Russom is optimistic about the future of Hadoop, but at the same time thinks its popularity will take years.

Fact 11: Big data is not necessarily non-Hadoop.

Do not look now that big data and Hadoop are inextricably linked, Russom thinks Hadoop is not the "only" big data. He mentioned many other vendors such as Teradata, Sybase IQ (acquired by SAP) and Vertica (acquired by HP).

In addition, when Hadoop was not born, some companies started to study big data. For example, the telecommunications industry has call detail records many years ago.

Fact 12: Hadoop is not "free lunch."

Although Hadoop is open source technology, software installation and deployment is costly. Russom said that because of the lack of Hadoop management tools and support services, enterprises are prone to additional costs during use.
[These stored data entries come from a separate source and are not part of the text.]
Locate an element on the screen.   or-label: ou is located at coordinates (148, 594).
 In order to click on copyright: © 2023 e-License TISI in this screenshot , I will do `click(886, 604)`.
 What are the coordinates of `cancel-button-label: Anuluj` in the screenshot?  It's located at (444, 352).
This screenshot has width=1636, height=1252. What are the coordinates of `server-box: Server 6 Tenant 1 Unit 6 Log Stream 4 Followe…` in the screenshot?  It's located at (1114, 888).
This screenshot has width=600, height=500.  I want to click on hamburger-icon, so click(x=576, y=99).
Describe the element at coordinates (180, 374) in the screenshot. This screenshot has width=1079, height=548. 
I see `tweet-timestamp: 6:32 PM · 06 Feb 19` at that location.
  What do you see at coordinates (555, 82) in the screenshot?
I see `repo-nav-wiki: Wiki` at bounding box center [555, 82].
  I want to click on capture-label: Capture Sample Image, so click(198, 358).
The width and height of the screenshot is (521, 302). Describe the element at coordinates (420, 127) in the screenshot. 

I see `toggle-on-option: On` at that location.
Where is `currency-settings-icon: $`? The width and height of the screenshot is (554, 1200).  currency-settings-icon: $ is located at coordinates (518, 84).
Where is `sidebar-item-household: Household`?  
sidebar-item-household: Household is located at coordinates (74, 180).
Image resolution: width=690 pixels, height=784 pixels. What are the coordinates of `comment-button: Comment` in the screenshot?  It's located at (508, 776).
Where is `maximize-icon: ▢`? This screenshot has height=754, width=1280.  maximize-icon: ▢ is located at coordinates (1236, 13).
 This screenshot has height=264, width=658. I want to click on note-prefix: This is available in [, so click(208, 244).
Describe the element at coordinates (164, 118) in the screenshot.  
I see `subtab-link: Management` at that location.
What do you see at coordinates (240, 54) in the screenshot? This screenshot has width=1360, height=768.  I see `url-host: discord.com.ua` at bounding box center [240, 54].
In addition, because it does not optimize the program, we can only ask professionals in the operating environment, handwriting input code, and these professionals pay the price of expensive.

Not to mention the cost of deploying Hadoop cluster hardware and related configurations.

He said: "Do not think Hadoop is free or very cheap, hidden behind it you suddenly can not see."

Original link: http: //www.searchbi.com.cn/showcontent_62856.htm

Related Article

Contact Us

The content source of this page is from Internet, which doesn't represent Alibaba Cloud's opinion; products and services mentioned on that page don't have any relationship with Alibaba Cloud. If the content of the page makes you feel confusing, please write us an email, we will handle the problem within 5 days after receiving your email.

If you find any instances of plagiarism from the community, please send an email to: info-contact@alibabacloud.com and provide relevant evidence. A staff member will contact you within 5 working days.

A Free Trial That Lets You Build Big!

Start building with 50+ products and up to 12 months usage for Elastic Compute Service

  • Sales Support

    1 on 1 presale consultation

  • After-Sales Support

    24/7 Technical Support 6 Free Tickets per Quarter Faster Response

  • Alibaba Cloud offers highly flexible support services tailored to meet your exact needs.